We are using DSP/Link in a slightly different way than just a codec interface, though one that it would seem to support, and seeing random crashes within both the Linux system and the DSP/BIOS system. Since we are using DSP/Link as a more general IPC mechanism between the ARM and the DSP, our use case is very different than that of a codec: many messages per second, non-periodic operation, either side can initiate a message, etc.
To give a little background, we have been running a system on the OMAP2 and now the OMAP3 with an IPC system that we implemented using the mailbox subsystem. Now that we want to integrate media codecs into our system using TI's media stack (DSP/BIOS, DSP/Link, Codec Engine, DMAI, gstreamer-ti), we have ported the very bottom of our ARM/DSP communication system to use DSP/Link MSGQ. Note that we have not yet integrated Codec Engine, just all the system requirements for Codec Engine to run on. Our system running on the DSP is a wireless communication system where we take in voice samples, Ethernet frames as input into our system with data rates range from very low to very high (many Mbps).
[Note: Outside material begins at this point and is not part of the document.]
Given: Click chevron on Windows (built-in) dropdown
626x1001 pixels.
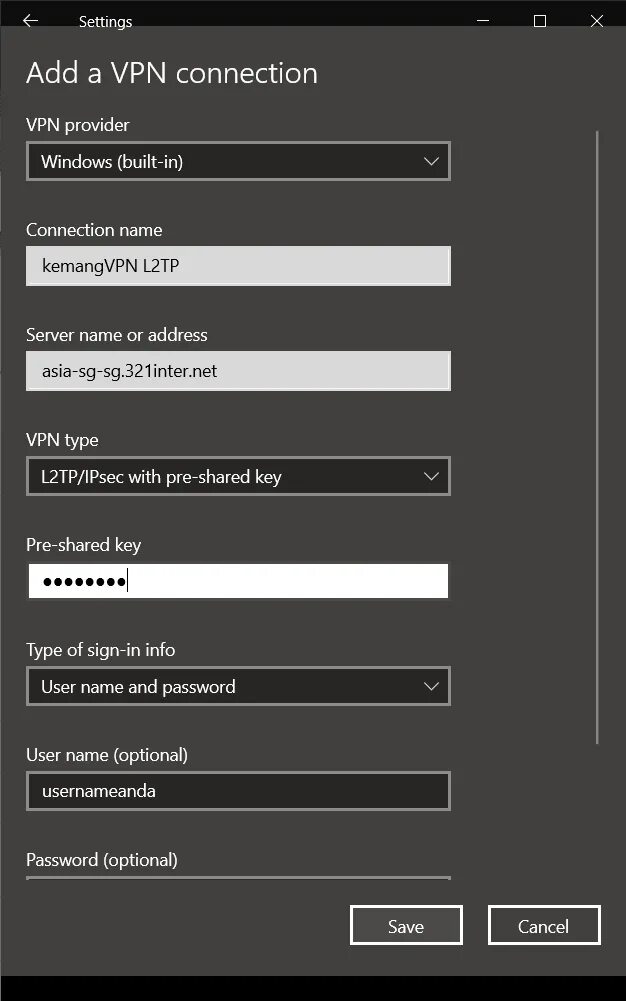Looking at the screenshot, I should click(431, 161).
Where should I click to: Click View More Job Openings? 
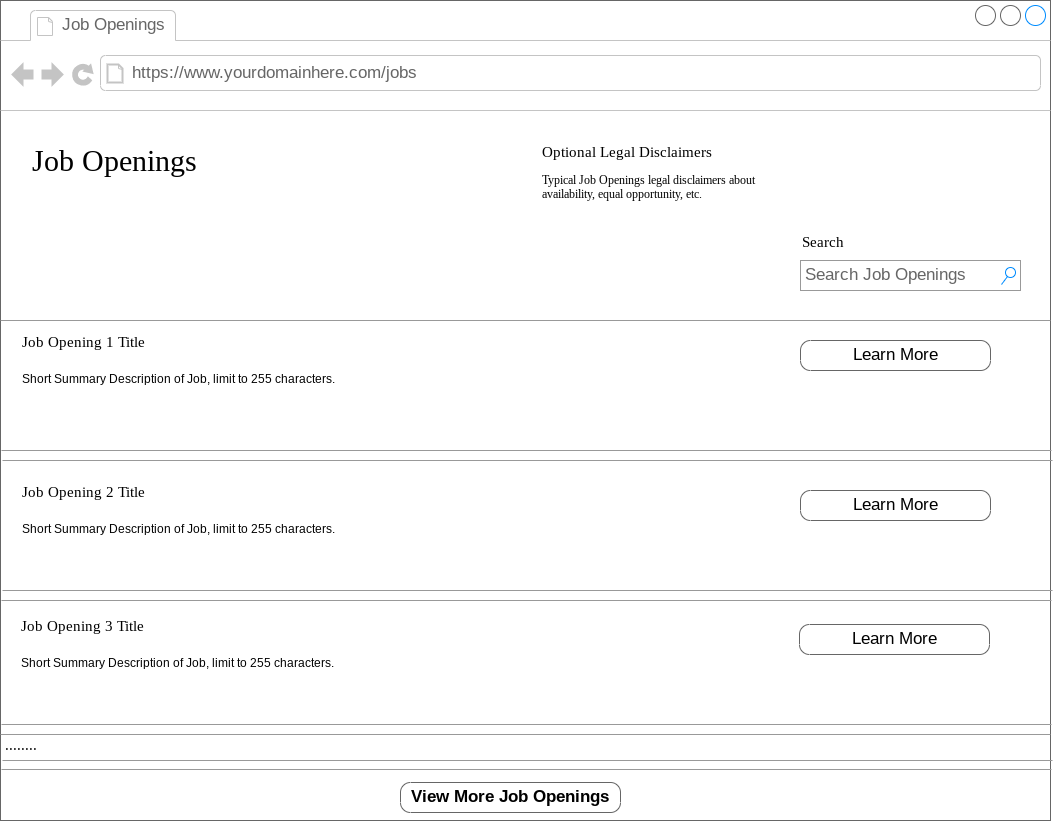(x=510, y=797)
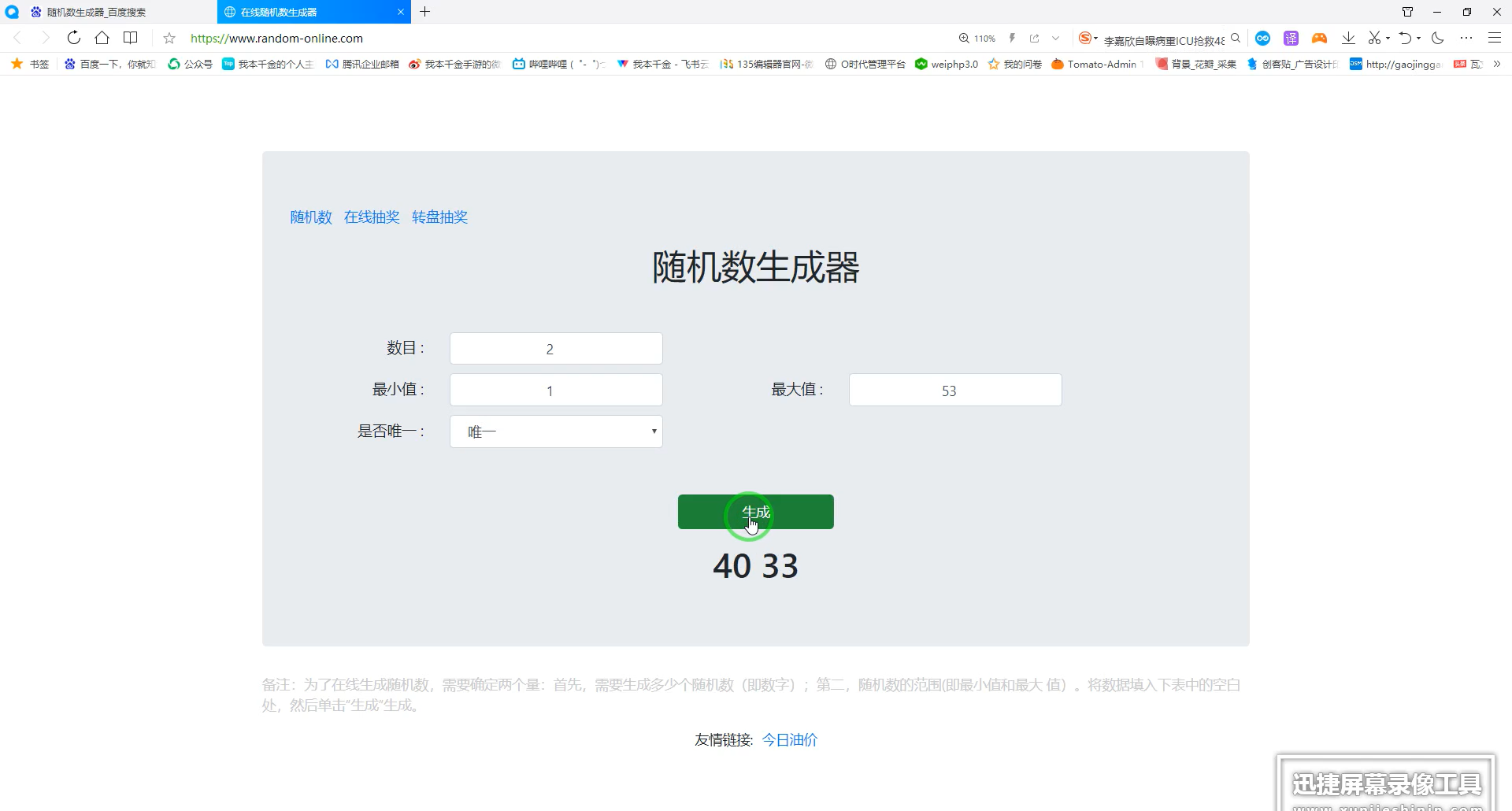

This data is transferred between the ARM and the DSP.
In general, the system works as required, though as we run more and more data through the system, we get these random crashes. The data rate does not seem to affect the rate of crashes. These are indicated by a Linux kernel PREEMPT, a Linux crash with a stack dump indicating that something in LDRV or MSGQ has failed when it is an ARM-side crash. We see DSP MMU faults with fairly random addresses indicating a crash of the DSP. These crashes happen after fairly random amounts of time, sometimes on the order of minutes, sometimes hours. Just to be clear, I've never, ever seen a DSP MMU fault with our previous IPC system, except during the very first stages of integration. It is rare that Linux ever crashes such that a power cycle is the only way to recover it. These are now regular occurrences in a previously stable system.
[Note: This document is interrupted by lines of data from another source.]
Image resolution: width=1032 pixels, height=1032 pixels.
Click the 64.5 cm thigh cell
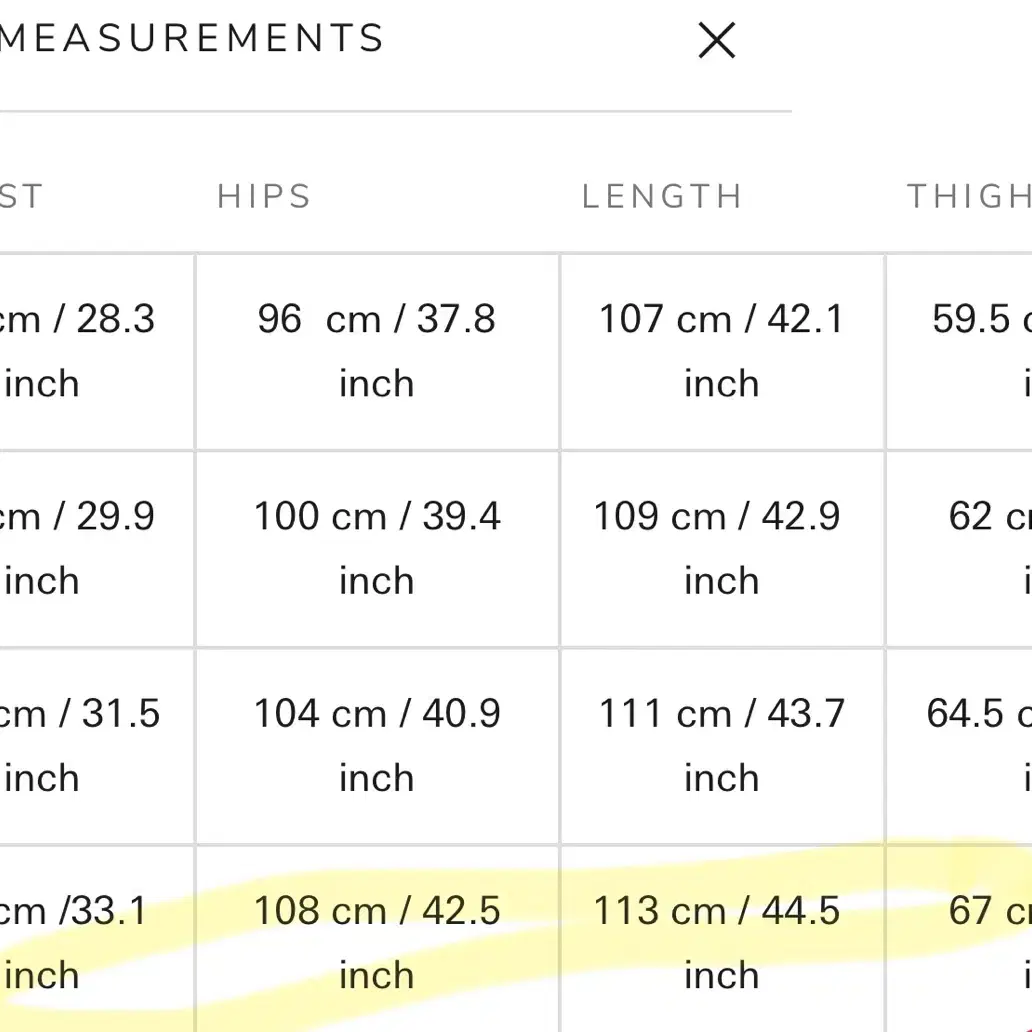960,747
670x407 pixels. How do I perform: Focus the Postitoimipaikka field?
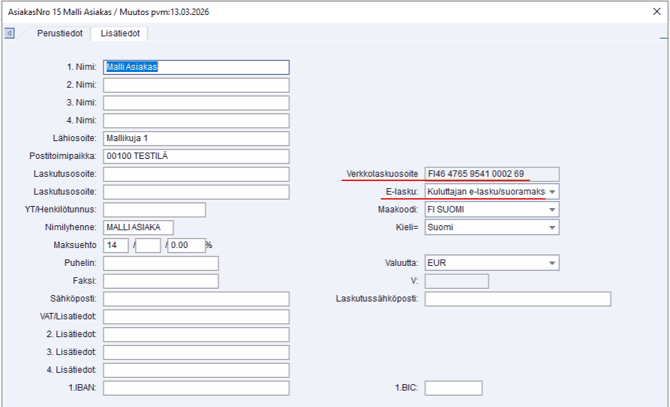[196, 156]
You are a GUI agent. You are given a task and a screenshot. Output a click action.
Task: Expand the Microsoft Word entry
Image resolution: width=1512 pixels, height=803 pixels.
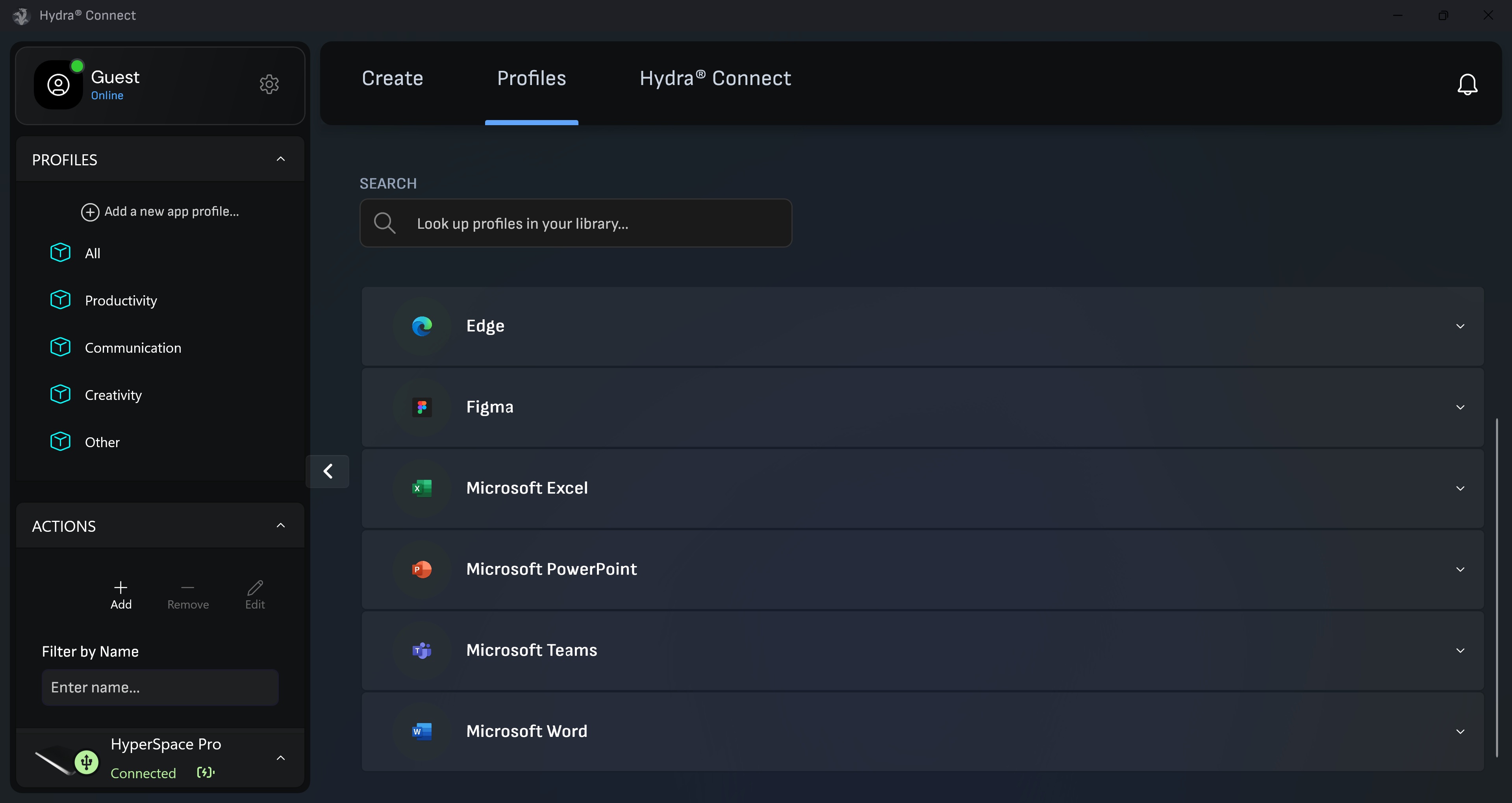click(x=1461, y=731)
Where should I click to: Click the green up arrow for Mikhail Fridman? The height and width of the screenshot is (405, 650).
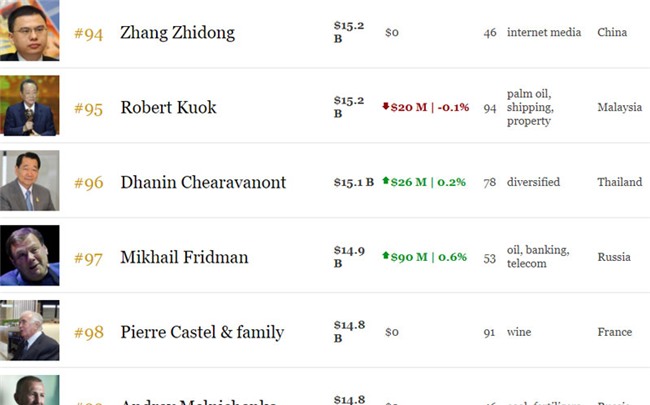tap(385, 256)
I realize that these indications could be caused by a myriad of bugs and instabilities within our own code, but I am sure that these particular indications are not. The integration with DSP/Link was an exercise in changing one file of our code and maybe 30 lines of actual code on the Linux and the DSP side. This is very simple code initializing the MSGQ and sending messages with it, basically replacing our our allocate functions with MSGQ_alloc and replacing our send/receive with MSGQ_send and MSGQ_recv. The rest of our system has not changed in any significant way and the data profile has not changed from our previous system, at least in the ways that we are running tests to validate behavior with DSP/Link.
- Has anyone attempted using DSP/Link in production code and been able to run for days without crashes? This seems like the first engineering test for an IPC mechanism, but I would say DSP/Link is not stable in this way. I am open to hearing otherwise and to see some test data indicating that it is on our platform, but I have not been able to find that documentation.
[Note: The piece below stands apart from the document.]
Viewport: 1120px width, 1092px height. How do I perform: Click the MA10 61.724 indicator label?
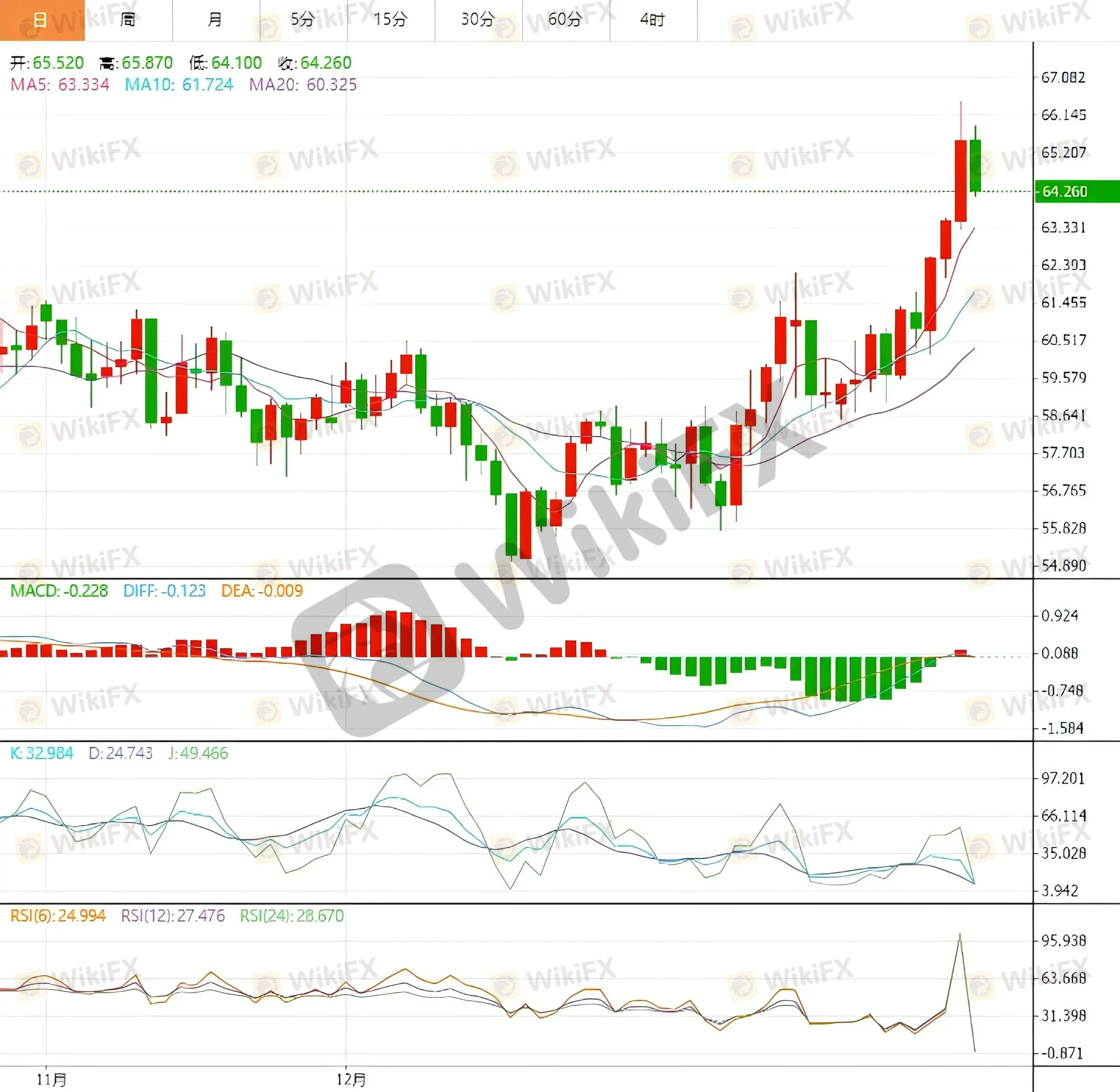pos(179,85)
- What are the limitations of DSP/Link in hard terms such as messages/second, etc.? We have not seen throughput issues, but a qualified set of measurements (OMAP3530 at 500/350 MHz, n messages/second) would be helpful for designers using to looking to use the system. If I have missed it in the documentation, I would appreciate a reference.
- Is this use case something that the designers of DSP/Link would shy away from? Every indication from the documentation says that this is an approved use case for DSP/Link. I realize that systems are designed for their purpose and I wonder if DSP/Link was designed for the general case but only tested for the more specific case of a media codec accelerator. The requirements for successful operation could be vastly simpler for the latter vs. the former. The fact that DSP/Link is now deprecated does not give me a warm and fuzzy feeling.
- Is there any way that a slight setup issue could cause something like this? I highly doubt this. We spent a lot of time getting to know DSP/Link, in fact more time than it took to write and test our previous system, before integrating and I believe we have it set up properly. I have read through E2E posts enough to know that we have a pretty clear understanding of this system.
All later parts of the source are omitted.